Reproduce what is written in the records below exactly, and leave out the images.

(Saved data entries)
+===+
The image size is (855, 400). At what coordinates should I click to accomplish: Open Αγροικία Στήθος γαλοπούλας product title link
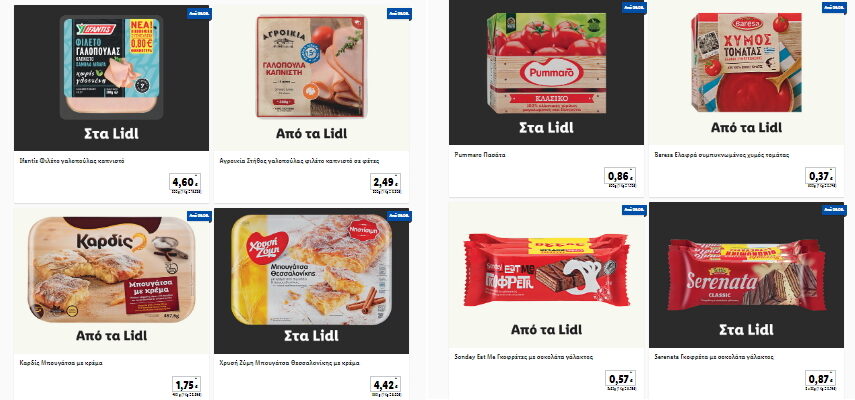[299, 161]
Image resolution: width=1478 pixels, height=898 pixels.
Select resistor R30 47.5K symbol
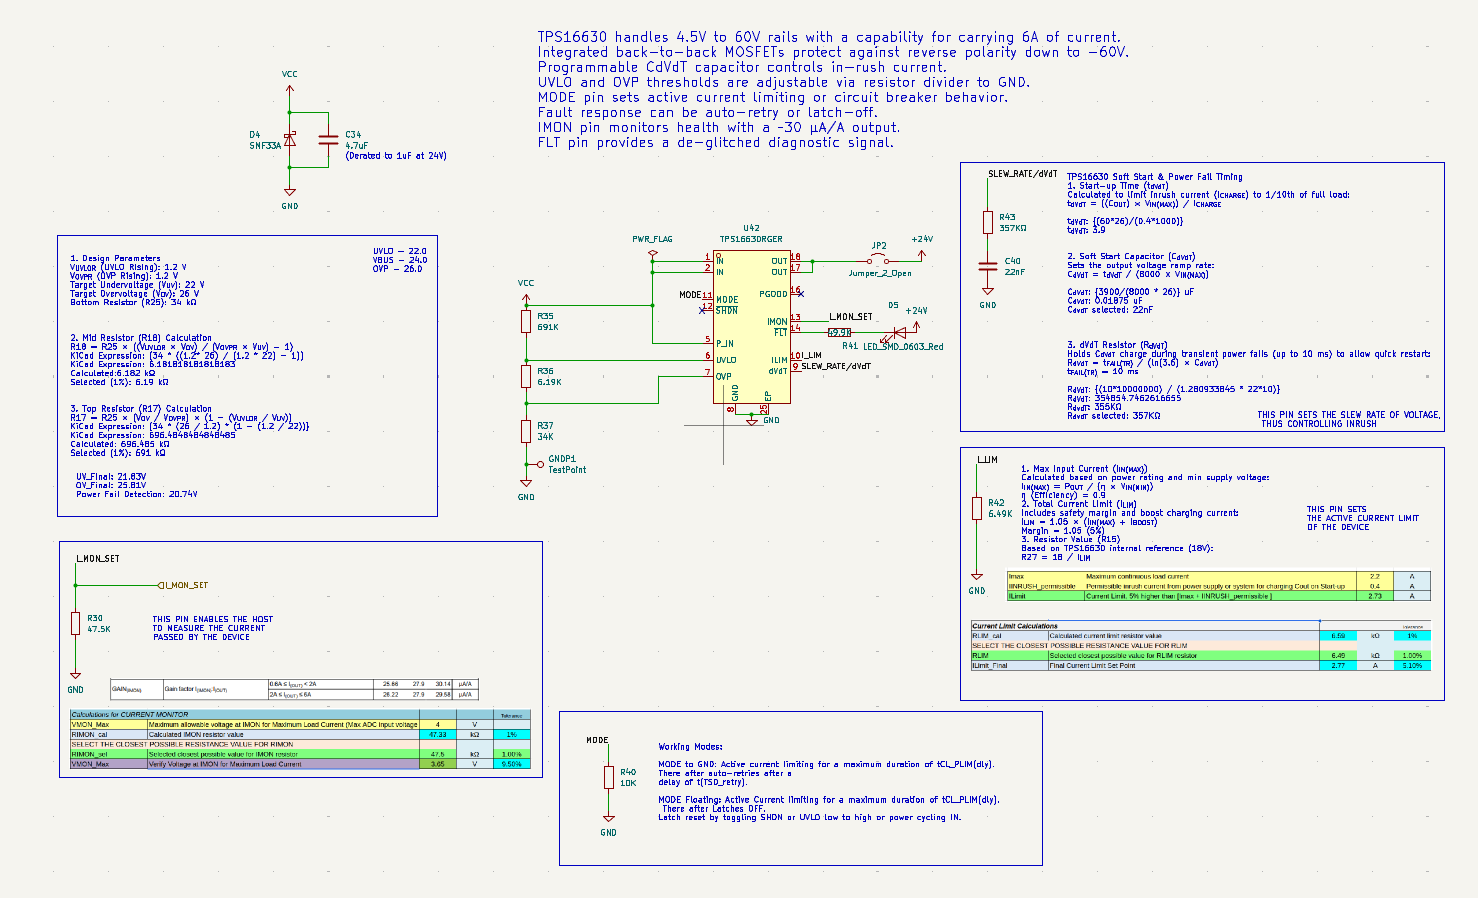(75, 623)
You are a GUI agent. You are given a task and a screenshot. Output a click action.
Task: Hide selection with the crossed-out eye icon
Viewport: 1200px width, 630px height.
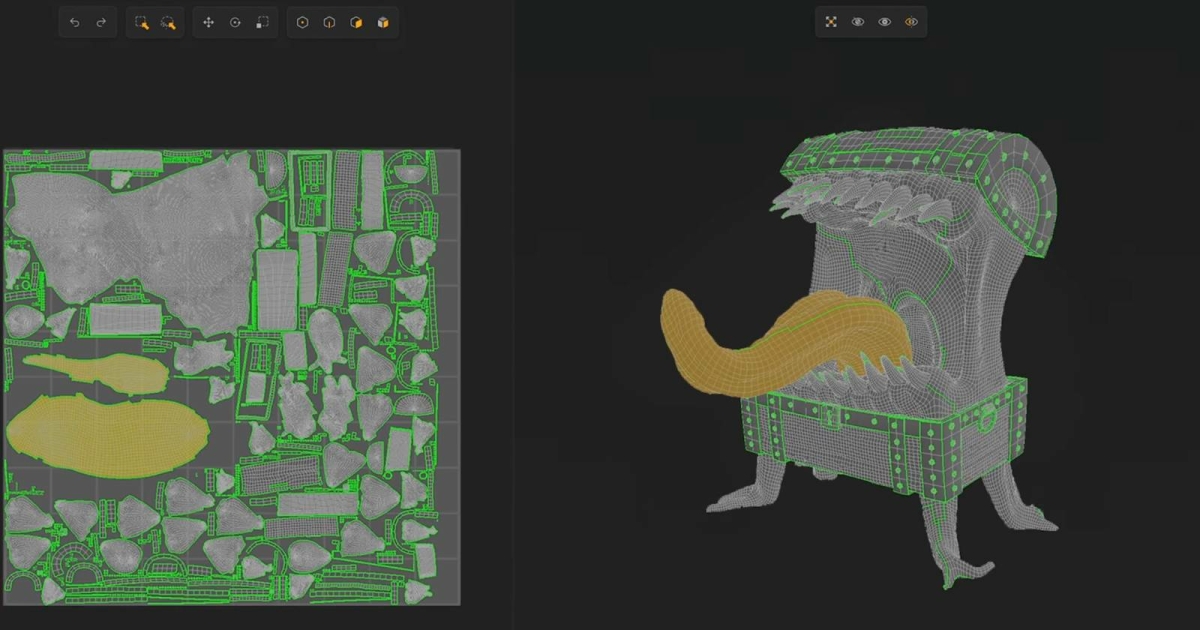[x=858, y=22]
+===+
**Output of the task:**
The image size is (855, 400). At what coordinates should I click to accomplish: Open Αγροικία Στήθος γαλοπούλας product title link
[299, 161]
Image resolution: width=1478 pixels, height=898 pixels.
Select resistor R30 47.5K symbol
(75, 623)
You are a GUI agent. You are given a task and a screenshot. Output a click action.
Task: Hide selection with the crossed-out eye icon
Viewport: 1200px width, 630px height.
[x=858, y=22]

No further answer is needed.